Bonne journée à vous.

Écrit par : Marie | 19/01/2017

Samedi 21 janvier, Genève, jardin anglais
Marche des femmes pour les droits humains
Ce samedi 21 janvier, la Marche Globale des femmes nous invite à défiler avec elle à Genève. Une série de marches auront lieu ce jour-là à travers le monde, inspirées par la Women's March on Washington. A travers le monde, nous marcherons dans l'esprit de la démocratie, pour la défense des droits humains, de la dignité et de la justice.

Samedi 21 janvier - 11 heures, Genève, jardin anglais

je vous transfère le message reçu ce matin.

Écrit par : Michèle Herzog | 19/01/2017

A Chan: Merci de publier plus de détails concernant cette affaire judiciaire. Votre message est difficile à comprendre. Meilleures salutations.

Écrit par : Michèle Herzog | 19/01/2017

Plus de 8 d'expérience avec la justice genevoise et fédérale. Il est évident que rien n'est conservé, sauf les décisions en cas de révision. Car seul les "faits" retenu par la justice font foi. De plus, la jurisprudence, ne publie que ce que dit la justice et non ce que démontrent les justiciables, donc aucune possibilité de contrôle par qui que ce soit, respectivement l'erreur judiciaire pour perpète. Avec la technologie actuelle tout justiciable devrait pouvoir communiquer ces actes de manière authentifiée pour des clés de cryptage privée pour le garant (notaire par exemple) et public pour tout les autres qui ont font la demande et pour prouver que les actes et pièces était bien reçu par la justice. C'est d'ailleurs un de mes projets, tout documents seront sous forme électronique et papiers comme cela impossible de reconstruire l'histoire pour accusé les justiciable de diffamation ou calomnie.

Écrit par : OBERSON | 19/01/2017

A Marie: La protection des données a bon dos ! La "justice" ne s'inquiète pas quand elle condamne une victime innocente (dans ce cas: aucune protection ...) !

Écrit par : Michèle Herzog | 19/01/2017

@ Michèle Herzog : voudriez-vous Madame qu'en cas de divorce, votre dossier soit mis à la disposition de tout un chacun ? Cela m'étonnerais beaucoup ...

La protection des données est indispensable dans les procédures dites civiles et administratives.

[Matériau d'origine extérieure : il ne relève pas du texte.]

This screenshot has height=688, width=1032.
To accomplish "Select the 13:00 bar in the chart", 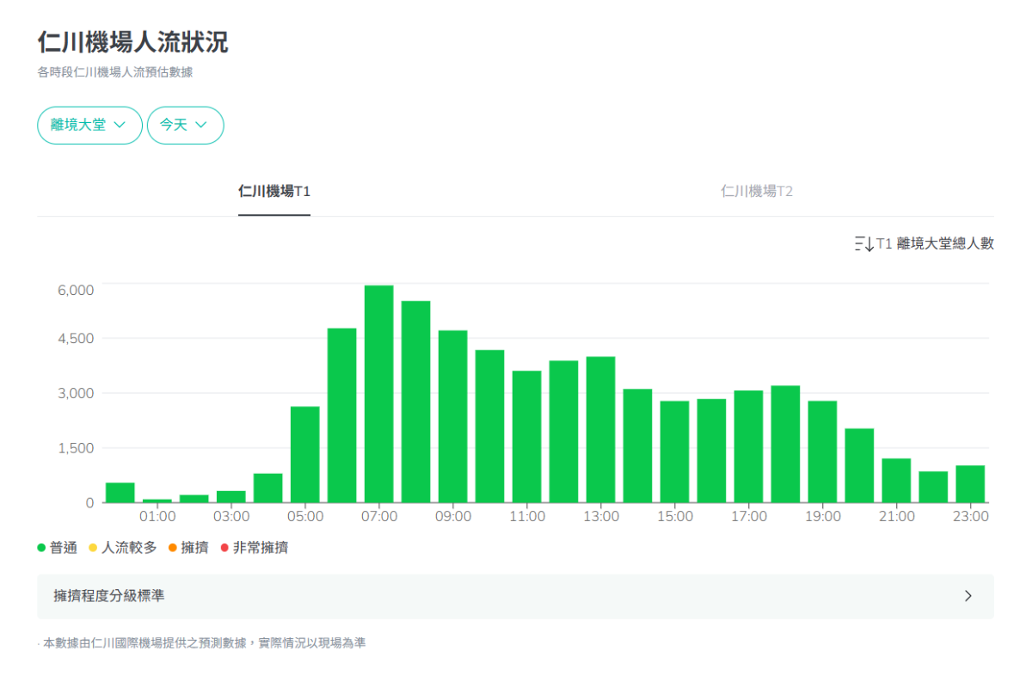I will point(600,429).
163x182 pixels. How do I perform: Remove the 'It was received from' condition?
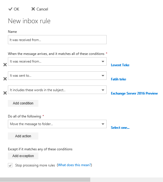coord(5,65)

Imaginez un seul instant que cela donnerait si tous les dossiers apparaissaient au grand jour ?

Réfléchissez un court instant si le dossier qui vous a occupé et vous préoccupe encore apparaissait sur une table de bistrot dans votre quartier parce qu'une personne ne vous appréciant pas en profiterait pour ternir méchamment votre image ? Sauterez-vous de joie en chantant et dansant sur les tables ou tenteriez-vous de faire taire l'individu en récupérant le dossier ?

Je suppose que vous opteriez pour la deuxième solution ou mon tromperais-je ?

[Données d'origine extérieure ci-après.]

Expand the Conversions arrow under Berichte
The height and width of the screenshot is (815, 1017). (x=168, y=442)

Etes-vous sure que vous apprécieriez-vous que tous vos démêlés se promènent entre les mains de tout un chacun ? Posez-vous la question Madame ?

Écrit par : Marie | 22/01/2017

Sachez que M. Gerhard Ulrich a aussi créé des livres en 2016 concernant les erreurs judiciaires et les actes des juges. Ces livres existent à ce jour uniquement sous forme de fichier .pdf. M. Ulrich espère trouver le financement lui permettant de publier ses livres sur papier. Si vous désirez l'aider voilà son adresse email: catharsisgu@gmail.com
Merci à Vous. Cela permettra d'améliorer les archives judiciaires en Suisse.

Écrit par : Michèle Herzog | 19/01/2017

A Marie: Sachez que j'ai été condamnée pour diffamation le 23.9.2010 et qu'il s'agit d'une erreur judiciaire intentionnelle réalisée par le juge pénal Philippe Colelough. Ce jugement pénal a été transmis à gauche et à droite. Dans ce cas, il n'existe aucune protection des données !
Ce jugement pénal étouffe les infractions pénales réalisées par mon ex-avocat Me Philippe Reymond (ses fausses déclarations n'apparaissent pas dans ce jugement pénal !). Ce jugement pénal étouffe également les conséquences d'un inventaire des titres caché par mon demi-frère Patrice Galland (fait déclaré par ce dernier et chose jugée).
Ce faux jugement pénal est certainement disponible pour de nombreux fonctionnaires. Il suffit d'en connaitre la référence PE07.020536-PCE.